Aim of the task
Rewrite the entries from the line containing "This screenshot has width=1197, height=832." through the line containing "click(407, 64)", putting "arrow" in place of "chevron" and keeping everything else the same. Leave the pictures out.

Exercise input
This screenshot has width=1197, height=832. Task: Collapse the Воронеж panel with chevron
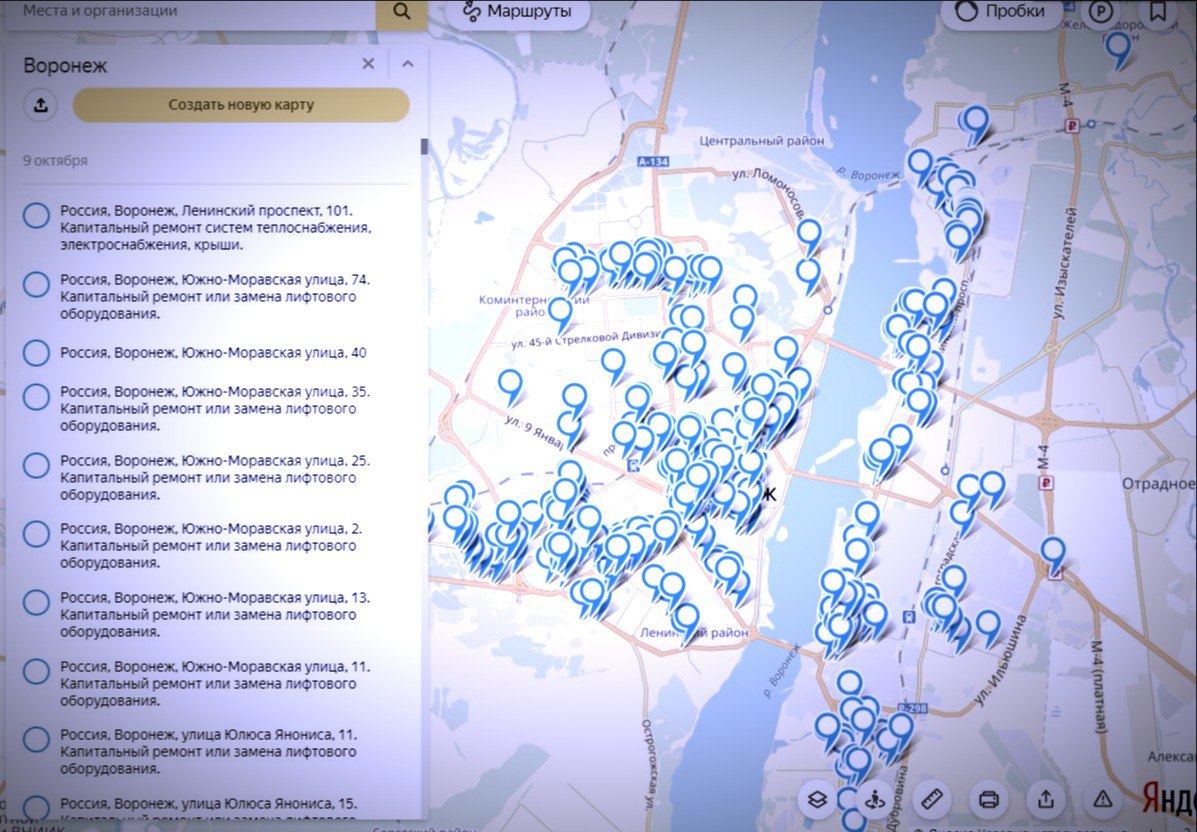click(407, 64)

==

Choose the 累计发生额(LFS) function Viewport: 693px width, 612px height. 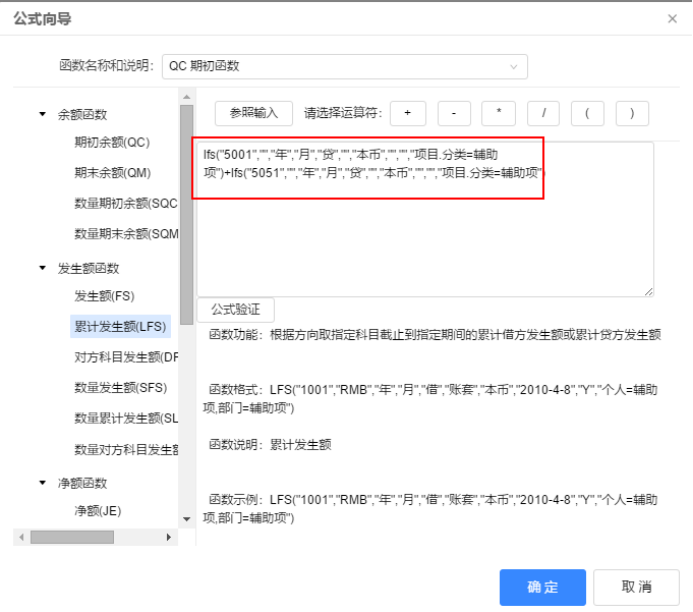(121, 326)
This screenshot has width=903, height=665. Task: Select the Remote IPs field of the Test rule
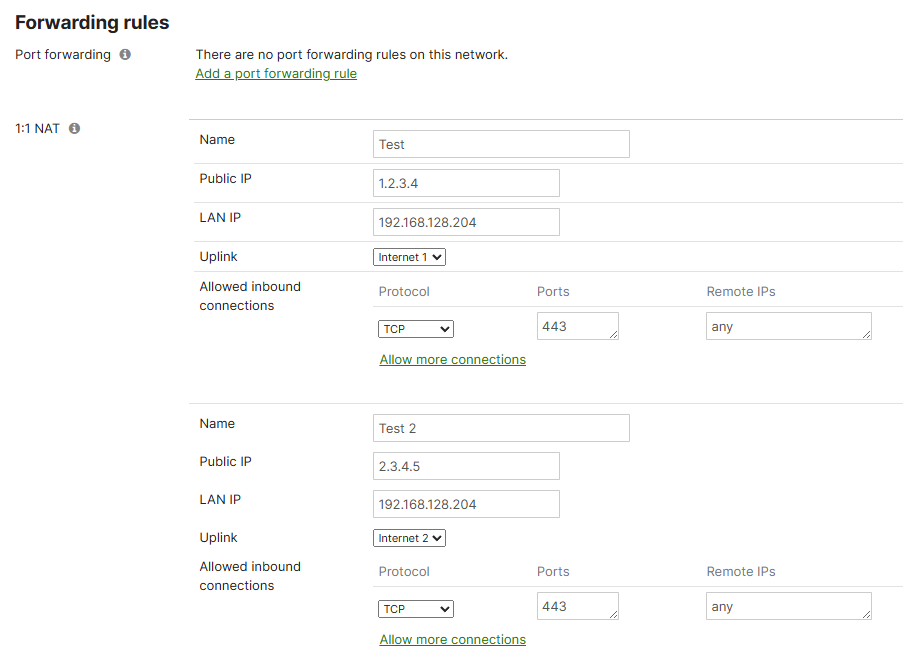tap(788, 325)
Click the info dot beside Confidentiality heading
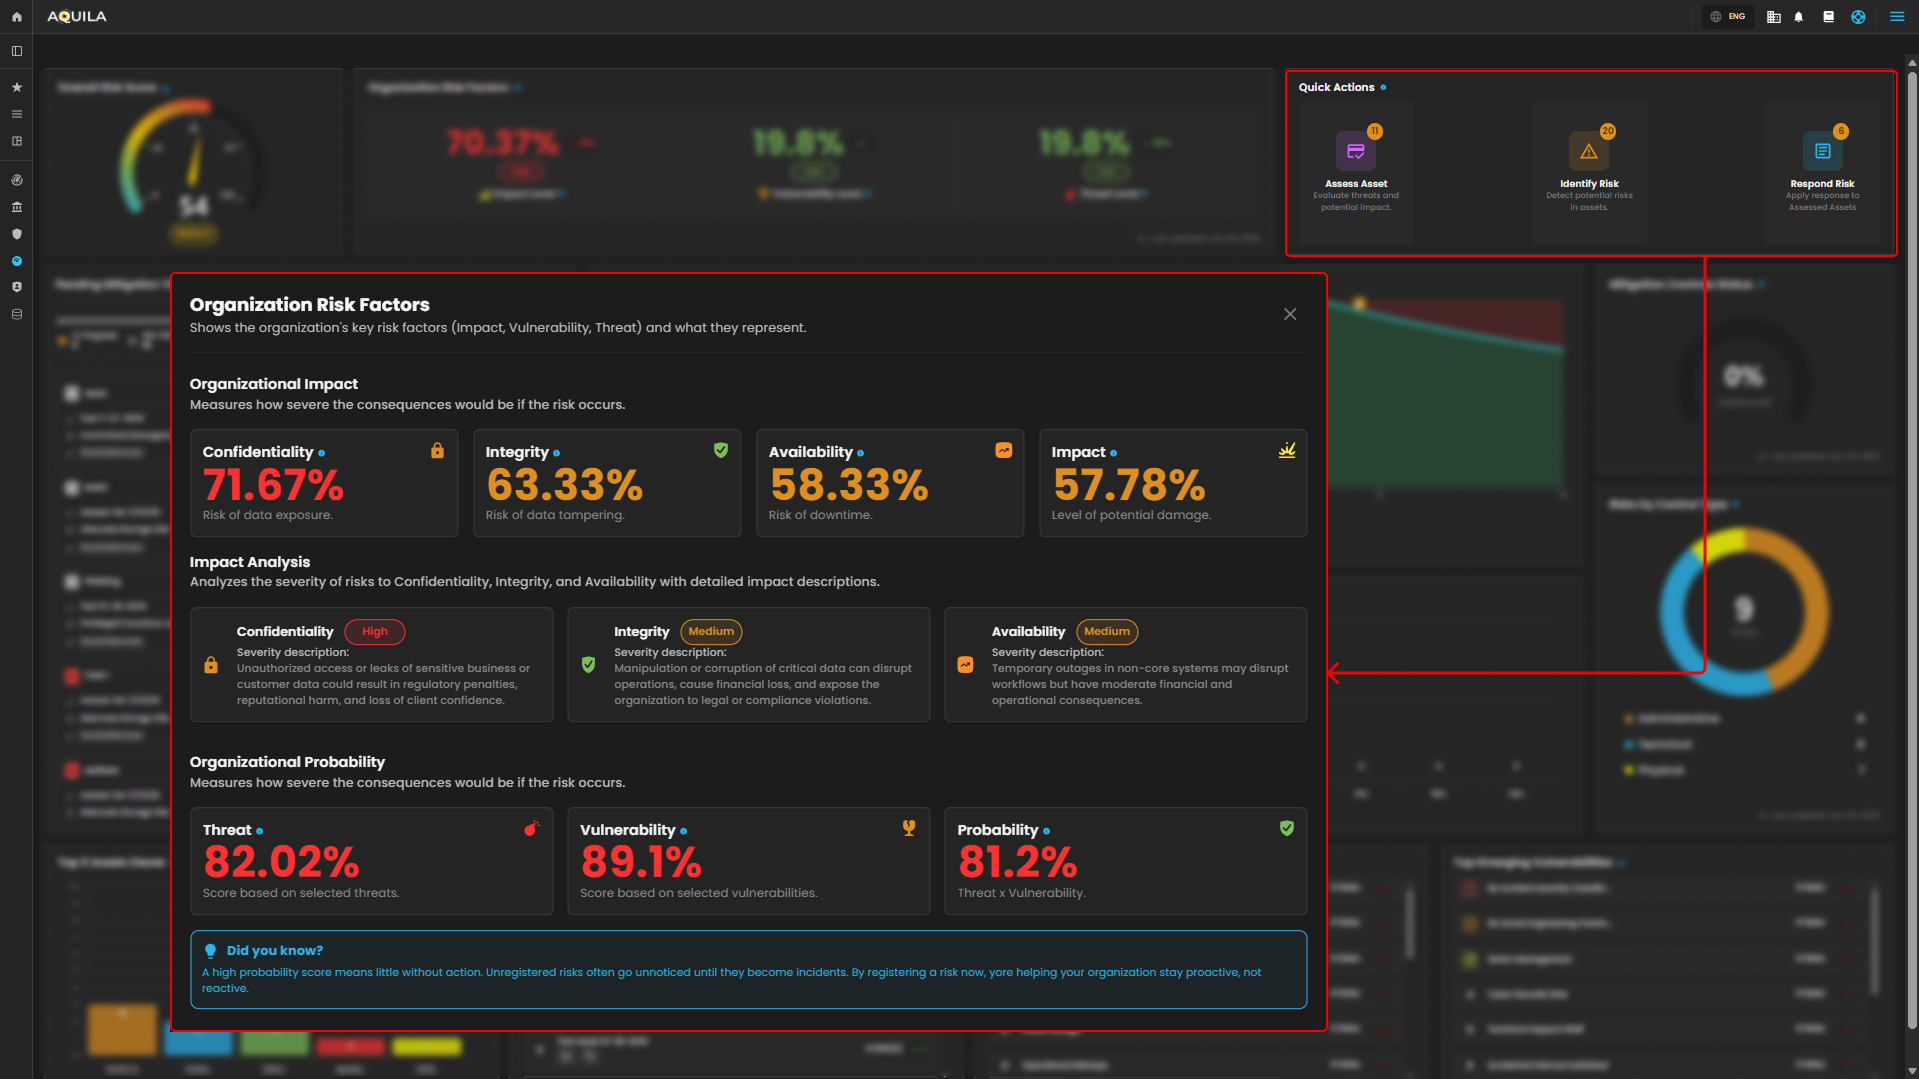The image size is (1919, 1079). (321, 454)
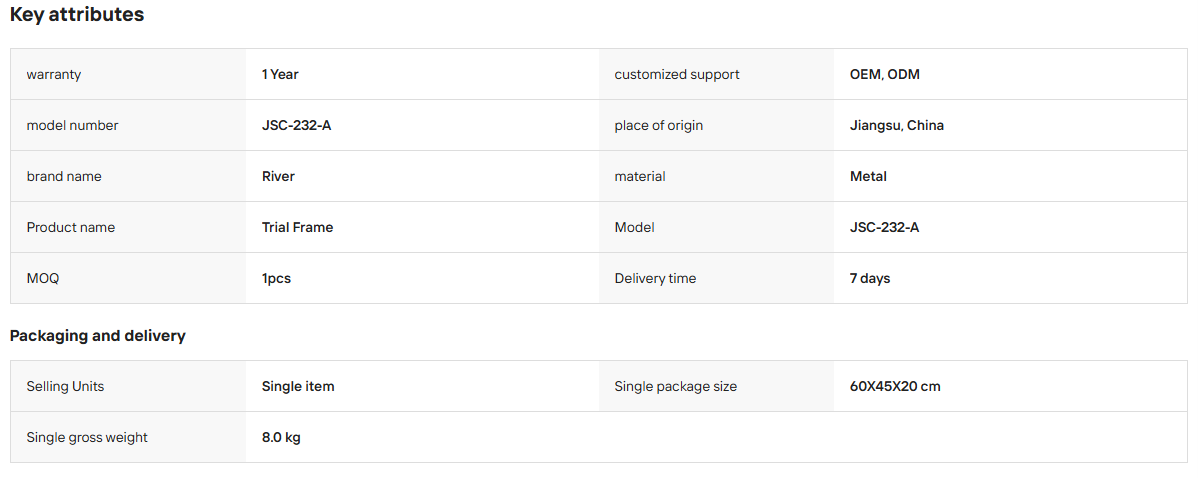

Solved problem
This screenshot has width=1197, height=832. Task: Collapse the Воронеж panel with arrow
click(407, 64)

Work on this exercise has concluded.